Visual Research Methods: Creating Visual Narratives
Visual media are central to much of what we do in the I School, as well as other professions and research domains. Easy and low-cost video and still cameras, cameraphones, and audio recording devices make it easy to record such things as activity and interviews. Reports and presentations, face-to-face and distant, online and off, rely heavily on the visual. In design work, media are used both to inform design and to present design concepts and use scenarios.
However, our knowledge about how to effectively make, use, summarize, and present these media trails far behind our ability to create hours and gigabytes of content.
In this seminar, we will address both theoretical and practical issues of capturing video, audio, and still images and creating narratives and presentations.
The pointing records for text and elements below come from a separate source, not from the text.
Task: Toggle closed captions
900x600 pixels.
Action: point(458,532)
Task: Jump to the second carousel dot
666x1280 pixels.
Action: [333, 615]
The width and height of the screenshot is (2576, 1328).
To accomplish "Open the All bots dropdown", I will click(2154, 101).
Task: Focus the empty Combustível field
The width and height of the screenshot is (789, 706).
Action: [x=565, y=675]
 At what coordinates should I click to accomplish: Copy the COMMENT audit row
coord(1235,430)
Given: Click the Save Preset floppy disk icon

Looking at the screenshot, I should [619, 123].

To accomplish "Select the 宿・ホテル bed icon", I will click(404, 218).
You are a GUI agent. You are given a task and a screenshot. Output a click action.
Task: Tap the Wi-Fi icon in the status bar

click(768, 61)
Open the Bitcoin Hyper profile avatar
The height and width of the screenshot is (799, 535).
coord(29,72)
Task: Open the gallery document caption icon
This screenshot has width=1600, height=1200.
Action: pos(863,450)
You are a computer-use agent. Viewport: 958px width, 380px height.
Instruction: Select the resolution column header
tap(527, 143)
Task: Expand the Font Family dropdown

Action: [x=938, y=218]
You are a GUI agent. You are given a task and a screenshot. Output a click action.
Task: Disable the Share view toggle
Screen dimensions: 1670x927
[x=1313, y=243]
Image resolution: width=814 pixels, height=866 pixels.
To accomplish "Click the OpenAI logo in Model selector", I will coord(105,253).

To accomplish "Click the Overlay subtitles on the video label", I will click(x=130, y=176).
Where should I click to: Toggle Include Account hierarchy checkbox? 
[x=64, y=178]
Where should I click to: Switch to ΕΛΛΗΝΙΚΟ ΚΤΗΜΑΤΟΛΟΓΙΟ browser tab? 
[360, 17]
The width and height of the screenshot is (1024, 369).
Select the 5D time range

We will read from such areas as visual anthropology and visual studies; and we will get hands-on experience creating and editing our own media. This is not a technical course; nor is it a media production how-to. But we will cover some of the basics of making and editing media. Both theory and hands-on practice are needed to really delve into this domain.
No prior experience is necessary, but students who are already grappling with visual (and audio) media will find this course especially useful.
This course is appropriate for master's and Ph.D. students from the I School and other disciplines. It would be an excellent companion to I214, User Experience Research, or to I272, Qualitative Research Methods for Information Systems and Management, or equivalents, although there are no prerequisites.
For second year I School master's students, we'll pay special attention to visual media for final projects and presentations.